Insurance is a contract of utmost good faith. This legal principle places a higher duty of disclosure on the insured than in most other contracts.

What Must Be Declared

The Full Scope of Disclosure

You must declare any condition for which you consulted a doctor, received treatment, took medication, or had diagnostic tests done in the past 36 months. This includes conditions that were minor, borderline readings that required no medication, and conditions that have since resolved. Also declare smoking, alcohol, hazardous occupation, and any previous insurance proposals declined or loaded.

Rule of thumb: If you are unsure whether to declare something, declare it. The worst outcome of full disclosure is a slightly higher premium. The worst outcome of non-disclosure is a voided policy with no refund.
How Insurers Investigate

What They Check During Claim Processing

For significant claims, insurers investigate: hospital records from all facilities visited, pharmacy purchase databases, diagnostic lab records, shared industry claim history databases, and publicly available social media profiles.

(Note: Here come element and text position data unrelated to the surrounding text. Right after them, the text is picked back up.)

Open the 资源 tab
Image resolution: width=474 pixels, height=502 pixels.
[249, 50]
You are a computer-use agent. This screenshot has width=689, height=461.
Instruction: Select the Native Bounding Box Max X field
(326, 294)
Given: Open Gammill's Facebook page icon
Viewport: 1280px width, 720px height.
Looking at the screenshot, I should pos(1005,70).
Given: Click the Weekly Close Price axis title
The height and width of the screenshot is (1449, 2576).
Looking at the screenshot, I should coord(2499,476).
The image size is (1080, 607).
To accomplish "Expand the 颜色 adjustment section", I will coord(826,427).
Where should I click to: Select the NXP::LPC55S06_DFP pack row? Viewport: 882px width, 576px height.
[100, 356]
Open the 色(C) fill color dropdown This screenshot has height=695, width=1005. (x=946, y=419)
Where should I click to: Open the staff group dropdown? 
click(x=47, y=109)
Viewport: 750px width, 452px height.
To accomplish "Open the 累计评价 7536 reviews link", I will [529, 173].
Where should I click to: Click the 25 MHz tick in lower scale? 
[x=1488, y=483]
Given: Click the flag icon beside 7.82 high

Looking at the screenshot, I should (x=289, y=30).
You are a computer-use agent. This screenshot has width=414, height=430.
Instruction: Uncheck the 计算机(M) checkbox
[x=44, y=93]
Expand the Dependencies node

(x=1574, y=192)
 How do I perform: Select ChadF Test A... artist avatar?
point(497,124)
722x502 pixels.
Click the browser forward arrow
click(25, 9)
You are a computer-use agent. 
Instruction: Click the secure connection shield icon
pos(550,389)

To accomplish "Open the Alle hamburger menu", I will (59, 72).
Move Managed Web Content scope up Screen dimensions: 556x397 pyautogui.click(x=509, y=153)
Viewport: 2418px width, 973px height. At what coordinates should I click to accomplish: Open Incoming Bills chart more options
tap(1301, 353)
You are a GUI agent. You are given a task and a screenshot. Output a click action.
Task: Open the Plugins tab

Social media: It is legally permissible for insurers to review publicly available information. Photos inconsistent with a claimed injury have been used as grounds for repudiation.
Consequences

What Happens When Non-Disclosure Is Found

If non-disclosure is established, the insurer can repudiate the specific claim, void the entire policy from inception with forfeiture of all premiums paid, and in fraud cases pursue legal action for recovery of claims already paid.

After 5 years: The moratorium period protects you after 60 continuous months of coverage. Post-moratorium, insurers can only repudiate on grounds of established fraud.